Why Israel’s Founding Father Refused to Denounce Terrorists

Last week my father gave me a book of the English essayist Isaiah Berlin’s portraits. Berlin was a friend of Chaim Weizmann, the moderate Zionist and first president of Israel, whom Berlin often visited in Palestine during the tortuous years under the British mandate, 1945-1947, when Jewish terrorists blew up the King David Hotel, killing 91 people, and captured and executed British soldiers. Berlin says that Weizmann refused to condemn the terrorists. Why?
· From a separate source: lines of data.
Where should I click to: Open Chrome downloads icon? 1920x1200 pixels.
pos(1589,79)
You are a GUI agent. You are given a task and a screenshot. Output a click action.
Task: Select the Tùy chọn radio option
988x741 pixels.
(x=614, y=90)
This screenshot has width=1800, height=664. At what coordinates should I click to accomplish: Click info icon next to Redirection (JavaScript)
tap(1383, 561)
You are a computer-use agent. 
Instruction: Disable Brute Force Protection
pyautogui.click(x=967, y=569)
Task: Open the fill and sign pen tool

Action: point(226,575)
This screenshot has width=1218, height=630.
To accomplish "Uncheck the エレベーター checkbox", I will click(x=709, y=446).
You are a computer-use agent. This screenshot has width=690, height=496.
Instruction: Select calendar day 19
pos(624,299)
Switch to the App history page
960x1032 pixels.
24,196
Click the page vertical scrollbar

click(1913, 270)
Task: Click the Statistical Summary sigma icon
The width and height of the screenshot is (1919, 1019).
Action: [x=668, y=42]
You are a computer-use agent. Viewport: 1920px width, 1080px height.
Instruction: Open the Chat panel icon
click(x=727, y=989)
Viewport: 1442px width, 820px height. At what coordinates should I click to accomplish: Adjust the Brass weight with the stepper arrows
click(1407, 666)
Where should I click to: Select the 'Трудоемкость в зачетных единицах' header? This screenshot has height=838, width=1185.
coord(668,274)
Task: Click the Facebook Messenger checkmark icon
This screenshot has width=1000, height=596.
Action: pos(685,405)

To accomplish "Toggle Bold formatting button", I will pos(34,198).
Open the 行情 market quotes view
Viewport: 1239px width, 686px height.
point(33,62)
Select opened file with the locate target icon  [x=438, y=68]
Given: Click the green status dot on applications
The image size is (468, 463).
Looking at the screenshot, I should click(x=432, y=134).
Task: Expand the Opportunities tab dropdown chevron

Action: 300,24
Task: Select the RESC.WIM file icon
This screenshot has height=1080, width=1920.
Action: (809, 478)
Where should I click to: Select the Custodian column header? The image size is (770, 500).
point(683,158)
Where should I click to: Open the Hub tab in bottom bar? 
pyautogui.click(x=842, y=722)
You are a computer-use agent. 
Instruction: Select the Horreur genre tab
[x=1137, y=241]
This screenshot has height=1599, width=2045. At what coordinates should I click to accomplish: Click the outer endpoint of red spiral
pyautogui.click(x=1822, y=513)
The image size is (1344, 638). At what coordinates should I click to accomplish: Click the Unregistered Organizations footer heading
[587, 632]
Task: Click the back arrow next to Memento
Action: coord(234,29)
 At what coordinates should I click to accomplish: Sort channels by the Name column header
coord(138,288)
When Jewish terrorism broke out in Palestine he felt and behaved much as Russian liberals did when reactionary Tsarist ministers were assassinated by idealistic revolutionaries. He did not support it; in private he condemned it very vehemently. But he did not think it morally decent to denounce either the acts or their perpetrators in public. He genuinely detested violence: and he was too civilised and too humane to believe in its efficacy, mistakenly perhaps. But he did not propose to speak out against acts, criminal as he thought them, which sprang from the tormented minds of men driven to desperation, and ready to give up their lives to save their brothers from what, he and they were equally convinced, was a betrayal and a destruction cynically prepared for them by the foreign offices of the western powers…

Noteworthy for a couple of reasons. Palestinian sympathizers are continually called upon to condemn terrorism. Sometimes they comply, sometimes they don’t. Many of them, as Weizmann did, understand the desperate and tormented reasons for terrorism, which are not generally religious, per Robert Pape, but utterly mundane: about land and occupation.